PAGE =>
---+---
Friday, 28 August 2020

New Trick to Detect Lateral Movement via Network File Shares

Lateral movement via windows file shares is an important technique for an attacker to both move laterally as well as to discover, collect and stage interesting data. As defenders it's important to understand this technique and to be aware of multiple options for detecting the related behaviors.

From a telemetry perspective there are already some well known artifacts that we also discussed previously such as:

A) Windows Security Events 5140 (limited to share name, requested access, source IP and account name) or 5145 (similar to 5140 but includes also file path). Both Events are good to have and tend to be noisy on Servers (but not that noisy on Endpoints or non File Servers and thus worth having them ON). 

B) Network connection telemetry over port 445 which is limited to source and target of the connection (unless Packet Inspection is an option and SMB Signing is disabled).
---+---
DATASET SECTION =>

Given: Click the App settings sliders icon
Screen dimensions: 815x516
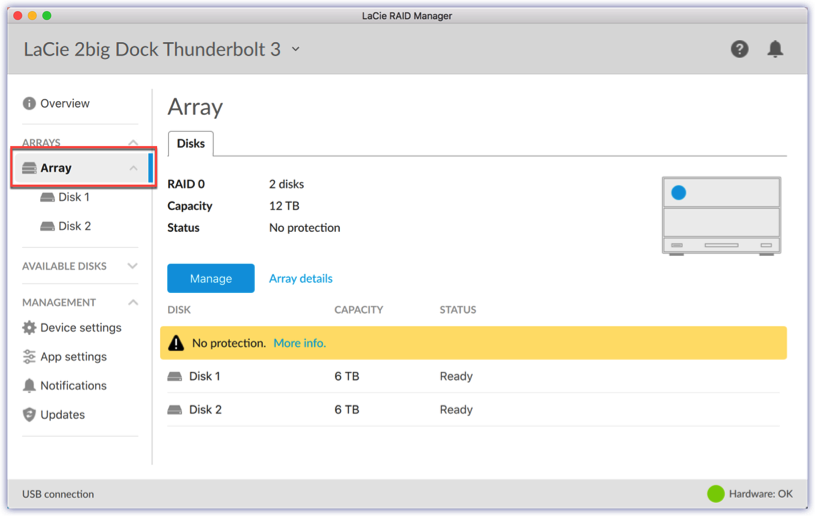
---+---
SHORT PROBLEM => Reproduce the whole post on detecting lateral movement via network file shares word for word.

EXERCISE ANSWER =>
Friday, 28 August 2020

New Trick to Detect Lateral Movement via Network File Shares

Lateral movement via windows file shares is an important technique for an attacker to both move laterally as well as to discover, collect and stage interesting data. As defenders it's important to understand this technique and to be aware of multiple options for detecting the related behaviors.

From a telemetry perspective there are already some well known artifacts that we also discussed previously such as:

A) Windows Security Events 5140 (limited to share name, requested access, source IP and account name) or 5145 (similar to 5140 but includes also file path). Both Events are good to have and tend to be noisy on Servers (but not that noisy on Endpoints or non File Servers and thus worth having them ON). 

B) Network connection telemetry over port 445 which is limited to source and target of the connection (unless Packet Inspection is an option and SMB Signing is disabled).